(Bloomberg) — President Joe Biden’s plan to kick-start domestic solar-panel manufacturing depends for now on a federal fund with less than a half billion dollars that’s already being tapped to pay for products including military drones and baby formula.
That funding—even if fully dedicated to solar production—would only be enough to open a few factories capable of cranking out a fraction of the panels the US currently imports each year, according to manufacturers.
“Even if they spent all of that on solar panels, it’s a pittance,” said Nick Iacovella, a spokesman for the pro-manufacturing Coalition for a Prosperous America.
The federal funding may not even be available for the president’s new solar initiatives. That same pot also may be needed to address other supply shortages and national-security needs.
Major elements of the program—including its funding—are still taking shape, following Biden’s announcement Monday. The White House is expected to seek additional funding from Congress. The Department of Energy is working with other agencies and industry leaders to identify the most urgent needs and the right financial tools to address them, an administration official said, speaking on condition of anonymity to discuss private details. That includes working with Congress to ensure there are necessary resources to advance the directives.
The president’s actions will enable American companies to advance clean energy projects while the administration works with Congress, industry leaders and others to make the critical investments needed to rapidly expand domestic clean energy manufacturing, the official said.
Biden invoked sweeping powers under the Cold War-era Defense Production Act to propel US manufacturing of an array of critical energy technologies, including solar panels, fuel cells and heat pumps. He paired the declarations with a two-year waiver of new tariffs on solar cells and modules from four Southeast Asian nations, part of a bid to neutralize a trade dispute that has chilled renewable projects across the US.
Supporters of the president’s plan stress that invoking the act does more than just unleash funding. It also hands the US Energy Department new tools and authorities to invest in manufacturing.
The measures “can be used to drive federal procurement, establish project labor agreements, community benefit agreements and master supply agreements, develop loan programs, create partnerships and establish other programs that address the emergency need for clean energy,” said Dan Whitten, a spokesman for the Solar Energy Industries Association.
For now, the government appears to have the authority to spend up to $545 million this fiscal year on Defense Production Act purchases. However there’s no more than $434 million available in the fund right now, according to a government spending database.
Biden’s plan blindsided domestic manufacturers, which immediately rebuked the initiative. Samantha Sloan, vice president of policy at First Solar Inc., said the measures fell well short of the kind of industrial policy that’s needed to truly marshal domestic manufacturing. “We have yet to see this administration put action behind word in supporting US solar manufacturing specifically,” she said. “That causes some heartburn on where the priorities do lie.”
A new manufacturing plant with the capacity to churn out 1.4 gigawatts of modules each year could cost around $170 million, according to industry estimates and the coalition.
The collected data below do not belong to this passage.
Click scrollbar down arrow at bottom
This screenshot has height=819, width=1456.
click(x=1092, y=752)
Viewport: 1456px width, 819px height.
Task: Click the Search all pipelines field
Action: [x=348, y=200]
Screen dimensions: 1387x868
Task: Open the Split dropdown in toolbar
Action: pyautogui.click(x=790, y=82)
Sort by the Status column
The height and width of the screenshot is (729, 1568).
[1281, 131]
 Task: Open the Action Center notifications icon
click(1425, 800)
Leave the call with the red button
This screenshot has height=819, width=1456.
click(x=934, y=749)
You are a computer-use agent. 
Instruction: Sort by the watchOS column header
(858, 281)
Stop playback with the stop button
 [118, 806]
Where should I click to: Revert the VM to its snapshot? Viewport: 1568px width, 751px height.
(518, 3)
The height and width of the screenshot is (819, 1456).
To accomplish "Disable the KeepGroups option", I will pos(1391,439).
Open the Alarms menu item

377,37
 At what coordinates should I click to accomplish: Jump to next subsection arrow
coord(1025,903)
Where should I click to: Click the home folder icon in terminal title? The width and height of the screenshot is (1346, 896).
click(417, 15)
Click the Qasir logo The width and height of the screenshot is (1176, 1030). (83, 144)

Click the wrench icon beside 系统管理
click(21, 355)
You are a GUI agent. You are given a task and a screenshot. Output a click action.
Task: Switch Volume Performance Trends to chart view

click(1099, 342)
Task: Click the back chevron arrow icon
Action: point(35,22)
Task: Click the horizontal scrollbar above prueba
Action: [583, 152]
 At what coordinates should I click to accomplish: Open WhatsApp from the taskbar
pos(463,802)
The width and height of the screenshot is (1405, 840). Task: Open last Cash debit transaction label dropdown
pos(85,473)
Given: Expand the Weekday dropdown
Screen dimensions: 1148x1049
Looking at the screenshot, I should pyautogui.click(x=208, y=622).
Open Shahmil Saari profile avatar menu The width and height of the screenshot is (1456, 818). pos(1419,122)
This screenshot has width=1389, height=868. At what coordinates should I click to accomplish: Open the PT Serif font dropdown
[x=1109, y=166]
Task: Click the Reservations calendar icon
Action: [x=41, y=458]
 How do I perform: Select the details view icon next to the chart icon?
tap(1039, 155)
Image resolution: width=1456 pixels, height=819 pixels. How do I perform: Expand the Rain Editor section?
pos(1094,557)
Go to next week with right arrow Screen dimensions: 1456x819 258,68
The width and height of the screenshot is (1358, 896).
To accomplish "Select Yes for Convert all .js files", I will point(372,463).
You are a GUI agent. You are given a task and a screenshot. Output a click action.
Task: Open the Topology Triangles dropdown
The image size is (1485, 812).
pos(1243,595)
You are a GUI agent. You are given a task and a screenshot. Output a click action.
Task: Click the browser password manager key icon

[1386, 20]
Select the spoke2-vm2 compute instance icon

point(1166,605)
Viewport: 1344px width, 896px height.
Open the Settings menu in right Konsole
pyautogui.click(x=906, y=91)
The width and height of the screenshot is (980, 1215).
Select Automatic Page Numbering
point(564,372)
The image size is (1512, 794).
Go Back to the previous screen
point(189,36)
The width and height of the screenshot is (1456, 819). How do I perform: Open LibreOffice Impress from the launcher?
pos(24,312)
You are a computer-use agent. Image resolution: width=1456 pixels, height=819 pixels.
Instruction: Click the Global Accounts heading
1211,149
That would hardly compete with the 24 gigawatts the US imported last year, Iacovella said.
And the figures pale in comparison to the potential cost of new factories to produce polysilicon, a key ingredient in panels. A new plant producing 20,000 tons of polysilicon per year would easily cost $1 billion, according to BloombergNEF.
Bank of America described Biden’s manufacturing move “more as rhetoric,” in a research note Tuesday. “Feedback from various parties across the sector suggests it’s not a silver bullet.”
US solar advocates are still pushing for an array of help from Congress, including expanded tax credits for renewable power projects and measures to encourage clean energy manufacturing. “We view the Defense Production Act as a down payment on manufacturing, planting seeds for long-term growth,” said John Smirnow, general counsel of the Solar Energy Industries Association.